Thursday, November 5, 2009

How Germany sees Merkel's speech in Congress

On Tuesday night, a commentator on the nightly news here in Germany started off with the comment that Angela Merkel gave a speech in the US that she had never given in the Bundestag -- one tailored specifically to Americans. That seems to be the general tenor here: Americans like to hear the personal stuff, not just substance. Die Zeit comments:

The speech was not grand, but major. She told the Americans what they like to hear: she talked about herself and her life behind barbed wire. About her desire for blue jeans and freedom -- and the big, unbelievable moment when the Wall fell and she was allowed to enter the West to live her own "American dream."
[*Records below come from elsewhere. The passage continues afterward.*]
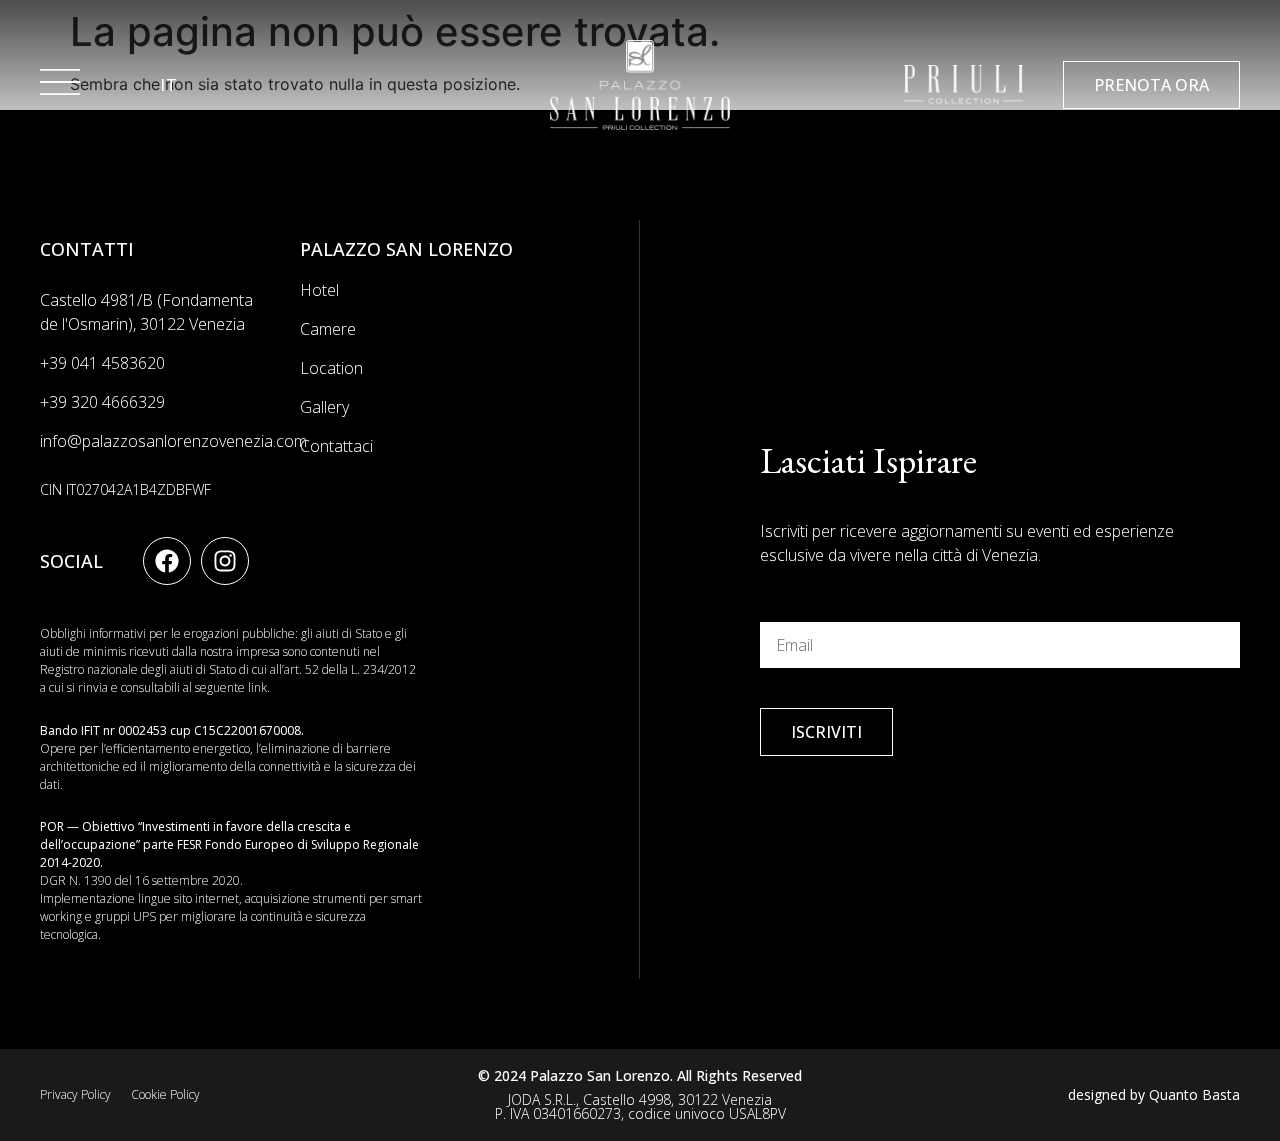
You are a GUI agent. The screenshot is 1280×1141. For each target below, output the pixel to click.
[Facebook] (167, 561)
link (257, 687)
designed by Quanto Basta (1154, 1094)
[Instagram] (225, 561)
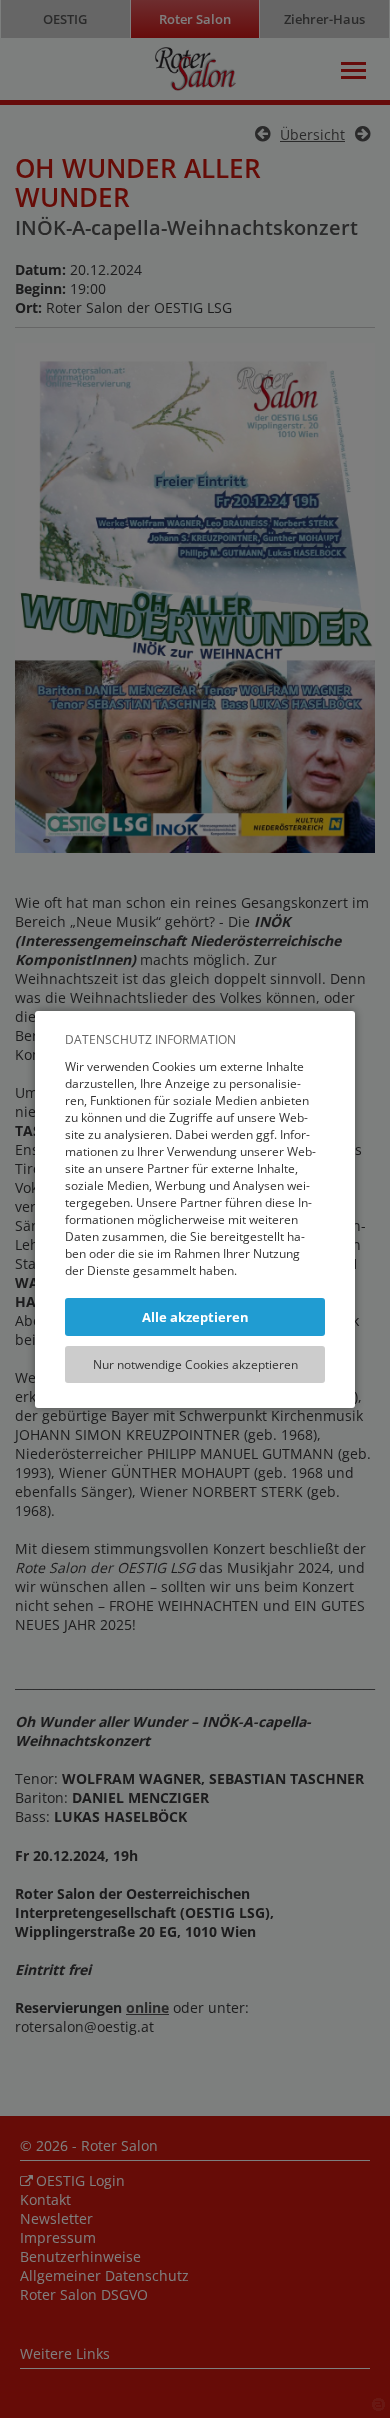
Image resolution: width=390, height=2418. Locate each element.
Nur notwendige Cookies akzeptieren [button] (195, 1364)
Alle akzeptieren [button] (195, 1317)
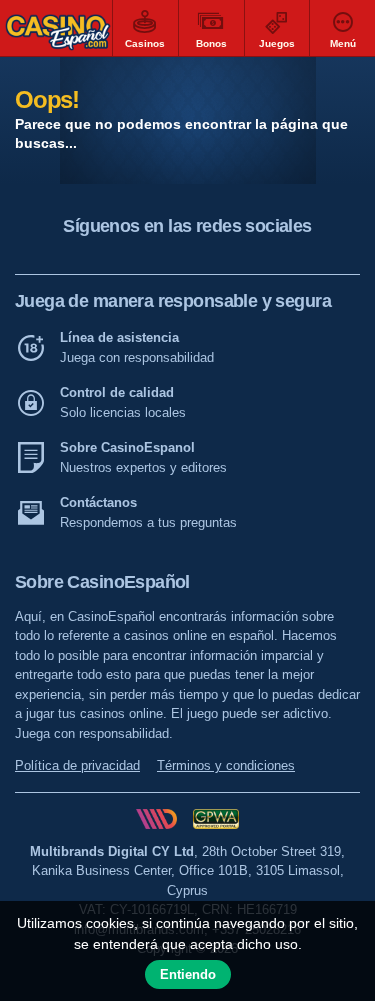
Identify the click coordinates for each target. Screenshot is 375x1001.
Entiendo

Die Welt ran an article entitled "Merkel's Speech Pleases America and Helps Germany" (Merkels Rede gefällt Amerika und hilft Deutschland), which perhaps sums up the reaction the best: the German press seems to believe that Merkel served Germany best by just telling Americans what they want to hear anyway.

The comments under these articles are a bit different, however. Commenters seem to feel that Merkel was kotowing a bit excessively. Not everyone seems convinced, as Merkel claimed, that America wants the best for Germany. At Die Zeit, one person even pointed out that, while the United States did indeed encourage France and Britain to let the two Germanies unite, it was these powers who caused the split in the first place in the late 1940s (prompting another commenter to ask, What would you have done?).

Incidentally, the German press also produced a review of how the world press received the new German Foreign Secretary. They found that Americans in particular like to point out that he is openly gay.

It is indeed noteworthy that a gay man and a woman in pants now represent the country, as this excellent article in German about the history of women's rights and gay rights in Germany points out.